Sudão enfrenta risco de fome em 14 áreas, diz monitor global da fome
Guerra civil ameaça segurança alimentar da população sudanesa
Há uma possibilidade realista de fome em 14 áreas do Sudão se a guerra que começou em abril do ano passado se agravar, disse um monitor global na quinta-feira (27), num agravamento acentuado da crise de fome que o Programa Alimentar Mundial classificou como a maior do mundo.
As áreas estão localizadas na capital Cartum, nas regiões de Darfur e Cordofão e no estado de El Gezira, locais que têm sido palco de combates mais intensos, segundo uma atualização da Classificação Integrada de Fases de Segurança Alimentar (IPC).
O IPC disse que a sua análise marcou uma “deterioração acentuada e rápida da situação de segurança alimentar” no Sudão em dezembro, e registou os piores níveis de fome que tinha observado no país.

→ EXERCÍCIOS
a) Segundo o texto sobre a fome no Sudão, que organização classificou a crise de fome no país como a maior do mundo?
b) Extraia do texto sobre a fome no Sudão tudo o que vai desde "As áreas estão" até "Segurança Alimentar (IPC).".
c) Dê continuidade ao texto sobre a fome no Sudão a partir do ponto em que ele termina.
As linhas abaixo não são necessárias para nenhum dos exercícios.

→ CONTEÚDO DOS DADOS
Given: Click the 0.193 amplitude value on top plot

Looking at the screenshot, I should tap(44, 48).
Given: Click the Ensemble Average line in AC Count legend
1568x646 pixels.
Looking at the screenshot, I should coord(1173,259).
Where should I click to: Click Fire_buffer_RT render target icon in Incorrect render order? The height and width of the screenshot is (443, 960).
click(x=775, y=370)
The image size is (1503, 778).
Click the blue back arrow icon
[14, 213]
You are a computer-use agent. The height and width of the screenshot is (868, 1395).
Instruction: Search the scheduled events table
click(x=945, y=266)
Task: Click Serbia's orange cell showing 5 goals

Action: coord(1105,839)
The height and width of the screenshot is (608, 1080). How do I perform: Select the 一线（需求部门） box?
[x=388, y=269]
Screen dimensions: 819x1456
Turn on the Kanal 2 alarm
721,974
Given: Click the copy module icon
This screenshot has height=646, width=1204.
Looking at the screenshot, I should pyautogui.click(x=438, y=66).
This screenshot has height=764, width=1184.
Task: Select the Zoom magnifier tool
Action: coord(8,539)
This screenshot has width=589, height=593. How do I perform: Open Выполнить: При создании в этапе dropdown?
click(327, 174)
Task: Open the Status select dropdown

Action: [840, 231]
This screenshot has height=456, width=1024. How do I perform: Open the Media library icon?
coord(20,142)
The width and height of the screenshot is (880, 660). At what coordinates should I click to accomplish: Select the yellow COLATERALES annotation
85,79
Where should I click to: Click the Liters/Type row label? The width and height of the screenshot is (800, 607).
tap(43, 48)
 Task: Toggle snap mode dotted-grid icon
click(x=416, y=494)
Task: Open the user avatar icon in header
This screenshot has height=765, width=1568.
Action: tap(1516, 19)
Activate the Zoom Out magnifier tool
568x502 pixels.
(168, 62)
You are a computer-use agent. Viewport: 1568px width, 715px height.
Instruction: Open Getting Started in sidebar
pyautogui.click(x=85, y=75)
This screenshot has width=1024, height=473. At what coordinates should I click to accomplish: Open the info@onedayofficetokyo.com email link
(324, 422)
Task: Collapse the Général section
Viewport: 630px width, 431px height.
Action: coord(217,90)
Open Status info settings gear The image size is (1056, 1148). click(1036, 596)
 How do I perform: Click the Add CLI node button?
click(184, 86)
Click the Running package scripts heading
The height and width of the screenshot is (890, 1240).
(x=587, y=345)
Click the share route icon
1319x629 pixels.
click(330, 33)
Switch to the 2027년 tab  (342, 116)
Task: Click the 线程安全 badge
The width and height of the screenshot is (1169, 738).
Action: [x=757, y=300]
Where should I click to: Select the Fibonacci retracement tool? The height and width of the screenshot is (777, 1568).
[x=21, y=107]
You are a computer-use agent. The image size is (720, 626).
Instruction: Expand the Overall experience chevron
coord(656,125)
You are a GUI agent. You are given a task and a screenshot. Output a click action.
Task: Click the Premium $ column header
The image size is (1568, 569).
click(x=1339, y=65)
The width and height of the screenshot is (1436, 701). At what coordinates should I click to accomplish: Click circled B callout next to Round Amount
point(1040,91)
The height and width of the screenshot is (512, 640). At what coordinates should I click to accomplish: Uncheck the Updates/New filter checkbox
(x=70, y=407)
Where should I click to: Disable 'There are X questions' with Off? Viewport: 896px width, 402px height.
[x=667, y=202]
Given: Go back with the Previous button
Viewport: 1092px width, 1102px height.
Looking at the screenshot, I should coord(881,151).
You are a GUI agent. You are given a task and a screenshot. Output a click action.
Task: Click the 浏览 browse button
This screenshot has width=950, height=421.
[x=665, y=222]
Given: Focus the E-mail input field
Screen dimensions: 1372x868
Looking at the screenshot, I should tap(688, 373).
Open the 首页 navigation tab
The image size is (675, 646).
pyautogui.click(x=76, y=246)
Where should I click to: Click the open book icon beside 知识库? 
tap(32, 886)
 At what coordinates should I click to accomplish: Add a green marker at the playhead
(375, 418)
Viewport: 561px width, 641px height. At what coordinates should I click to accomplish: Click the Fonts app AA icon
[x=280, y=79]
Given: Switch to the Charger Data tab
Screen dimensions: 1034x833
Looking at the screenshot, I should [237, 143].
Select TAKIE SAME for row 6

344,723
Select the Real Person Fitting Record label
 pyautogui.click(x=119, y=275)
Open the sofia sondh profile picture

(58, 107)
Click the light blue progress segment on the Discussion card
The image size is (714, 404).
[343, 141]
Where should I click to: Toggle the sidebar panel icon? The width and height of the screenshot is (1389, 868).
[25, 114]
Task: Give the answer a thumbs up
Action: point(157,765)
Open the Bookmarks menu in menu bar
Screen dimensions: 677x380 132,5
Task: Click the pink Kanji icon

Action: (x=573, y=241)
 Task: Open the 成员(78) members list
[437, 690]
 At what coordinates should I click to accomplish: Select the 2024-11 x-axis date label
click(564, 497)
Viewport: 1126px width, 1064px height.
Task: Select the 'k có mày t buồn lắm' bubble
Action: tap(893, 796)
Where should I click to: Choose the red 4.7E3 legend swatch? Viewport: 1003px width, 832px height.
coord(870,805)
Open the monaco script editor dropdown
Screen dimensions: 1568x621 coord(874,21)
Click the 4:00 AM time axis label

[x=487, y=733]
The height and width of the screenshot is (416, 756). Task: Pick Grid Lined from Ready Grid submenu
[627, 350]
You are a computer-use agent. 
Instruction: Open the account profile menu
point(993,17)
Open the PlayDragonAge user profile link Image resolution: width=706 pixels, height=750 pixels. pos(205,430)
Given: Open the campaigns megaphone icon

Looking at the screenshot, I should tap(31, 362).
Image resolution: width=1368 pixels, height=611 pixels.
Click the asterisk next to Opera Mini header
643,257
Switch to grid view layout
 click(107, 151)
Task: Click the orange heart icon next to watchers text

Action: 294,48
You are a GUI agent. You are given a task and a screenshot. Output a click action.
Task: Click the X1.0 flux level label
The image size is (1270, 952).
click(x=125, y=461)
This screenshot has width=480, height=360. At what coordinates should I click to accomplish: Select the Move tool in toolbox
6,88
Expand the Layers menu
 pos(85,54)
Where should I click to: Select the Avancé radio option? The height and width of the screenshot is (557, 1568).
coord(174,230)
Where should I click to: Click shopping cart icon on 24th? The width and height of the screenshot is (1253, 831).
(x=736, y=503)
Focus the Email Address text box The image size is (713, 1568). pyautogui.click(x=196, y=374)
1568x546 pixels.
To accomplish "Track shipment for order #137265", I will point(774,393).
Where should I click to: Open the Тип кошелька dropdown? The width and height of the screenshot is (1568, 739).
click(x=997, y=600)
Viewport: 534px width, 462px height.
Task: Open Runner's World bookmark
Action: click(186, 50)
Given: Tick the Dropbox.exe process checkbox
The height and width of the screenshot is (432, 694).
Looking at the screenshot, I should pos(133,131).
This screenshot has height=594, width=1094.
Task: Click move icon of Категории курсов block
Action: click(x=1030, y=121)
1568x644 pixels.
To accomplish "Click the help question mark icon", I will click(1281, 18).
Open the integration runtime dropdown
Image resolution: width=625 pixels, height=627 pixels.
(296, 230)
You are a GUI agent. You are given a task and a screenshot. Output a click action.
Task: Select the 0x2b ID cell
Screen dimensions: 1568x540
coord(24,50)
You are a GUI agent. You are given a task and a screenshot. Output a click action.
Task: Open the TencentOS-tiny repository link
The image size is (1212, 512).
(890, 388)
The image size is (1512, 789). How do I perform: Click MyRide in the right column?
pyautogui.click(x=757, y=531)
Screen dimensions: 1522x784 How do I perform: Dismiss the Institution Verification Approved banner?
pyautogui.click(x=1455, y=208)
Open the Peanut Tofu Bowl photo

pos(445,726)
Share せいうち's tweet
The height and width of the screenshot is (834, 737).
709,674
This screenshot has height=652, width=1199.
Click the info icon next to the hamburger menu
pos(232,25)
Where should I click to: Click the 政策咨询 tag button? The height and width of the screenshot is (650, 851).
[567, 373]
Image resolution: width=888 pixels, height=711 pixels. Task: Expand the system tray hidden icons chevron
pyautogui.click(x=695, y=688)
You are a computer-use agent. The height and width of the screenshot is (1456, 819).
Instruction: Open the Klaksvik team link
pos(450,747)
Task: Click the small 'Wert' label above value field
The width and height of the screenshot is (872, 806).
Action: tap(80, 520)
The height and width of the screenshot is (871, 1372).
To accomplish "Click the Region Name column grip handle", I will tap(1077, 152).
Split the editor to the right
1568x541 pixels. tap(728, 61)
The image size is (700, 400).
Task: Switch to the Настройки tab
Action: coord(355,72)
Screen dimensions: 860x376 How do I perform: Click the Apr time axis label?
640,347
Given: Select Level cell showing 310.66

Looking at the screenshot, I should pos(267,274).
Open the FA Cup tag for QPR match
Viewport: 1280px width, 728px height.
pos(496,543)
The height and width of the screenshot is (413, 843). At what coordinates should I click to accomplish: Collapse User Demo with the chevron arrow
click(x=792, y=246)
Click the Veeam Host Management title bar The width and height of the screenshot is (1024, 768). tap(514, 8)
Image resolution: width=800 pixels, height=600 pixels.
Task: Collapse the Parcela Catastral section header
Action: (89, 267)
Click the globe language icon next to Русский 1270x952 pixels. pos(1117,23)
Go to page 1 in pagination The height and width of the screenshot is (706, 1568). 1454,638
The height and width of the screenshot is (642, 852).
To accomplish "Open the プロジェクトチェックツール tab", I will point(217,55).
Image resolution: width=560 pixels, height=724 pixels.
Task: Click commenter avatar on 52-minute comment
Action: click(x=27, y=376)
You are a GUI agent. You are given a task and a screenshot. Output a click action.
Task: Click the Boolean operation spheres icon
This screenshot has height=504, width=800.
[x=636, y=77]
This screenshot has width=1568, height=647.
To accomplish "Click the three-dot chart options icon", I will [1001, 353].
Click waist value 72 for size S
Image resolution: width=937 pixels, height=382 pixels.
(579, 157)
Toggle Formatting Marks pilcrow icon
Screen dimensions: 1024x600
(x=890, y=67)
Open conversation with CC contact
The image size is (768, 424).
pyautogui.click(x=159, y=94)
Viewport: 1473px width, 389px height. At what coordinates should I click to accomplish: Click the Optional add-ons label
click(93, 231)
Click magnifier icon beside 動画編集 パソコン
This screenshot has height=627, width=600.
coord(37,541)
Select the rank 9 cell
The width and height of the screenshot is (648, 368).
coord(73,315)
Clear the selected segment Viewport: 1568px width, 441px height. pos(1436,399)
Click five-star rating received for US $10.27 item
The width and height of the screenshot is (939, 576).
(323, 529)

→ RESPOSTAS
a) O Programa Alimentar Mundial.

b)
As áreas estão localizadas na capital Cartum, nas regiões de Darfur e Cordofão e no estado de El Gezira, locais que têm sido palco de combates mais intensos, segundo uma atualização da Classificação Integrada de Fases de Segurança Alimentar (IPC).

c)
O número de pessoas que enfrentam uma crise de fome no período de escassez até setembro, quando há menos alimentos colhidos disponíveis, aumentou 45%, para 25,6 milhões, ou mais de metade da população, disse o IPC.
Cerca de 8,5 milhões de pessoas – quase um quinto da população – enfrentam escassez de alimentos que pode resultar em desnutrição aguda e morte ou exigir estratégias de sobrevivência de emergência. Conforme noticiado anteriormente pela Reuters, prevê-se que cerca de 755 mil pessoas estejam em “catástrofe”, o nível mais grave de fome extrema, acima do zero em dezembro.
A guerra entre o exército do Sudão e as Forças de Apoio Rápido (FAP) eclodiu há mais de 14 meses na capital e rapidamente se espalhou para outras partes do país.
Desencadeou violência de origem étnica na região ocidental de Darfur, causou a maior crise de deslocamento interno do mundo e dividiu o controle do país entre os campos rivais.
Uma crise de fome, que o PMA disse nesta quinta-feira ser a pior do mundo, já levou alguns sudaneses a comerem folhas e terra. Um relatório da Reuters da semana passada incluiu análises de imagens de satélite que mostraram cemitérios em rápida expansão à medida que a fome e as doenças se espalhavam.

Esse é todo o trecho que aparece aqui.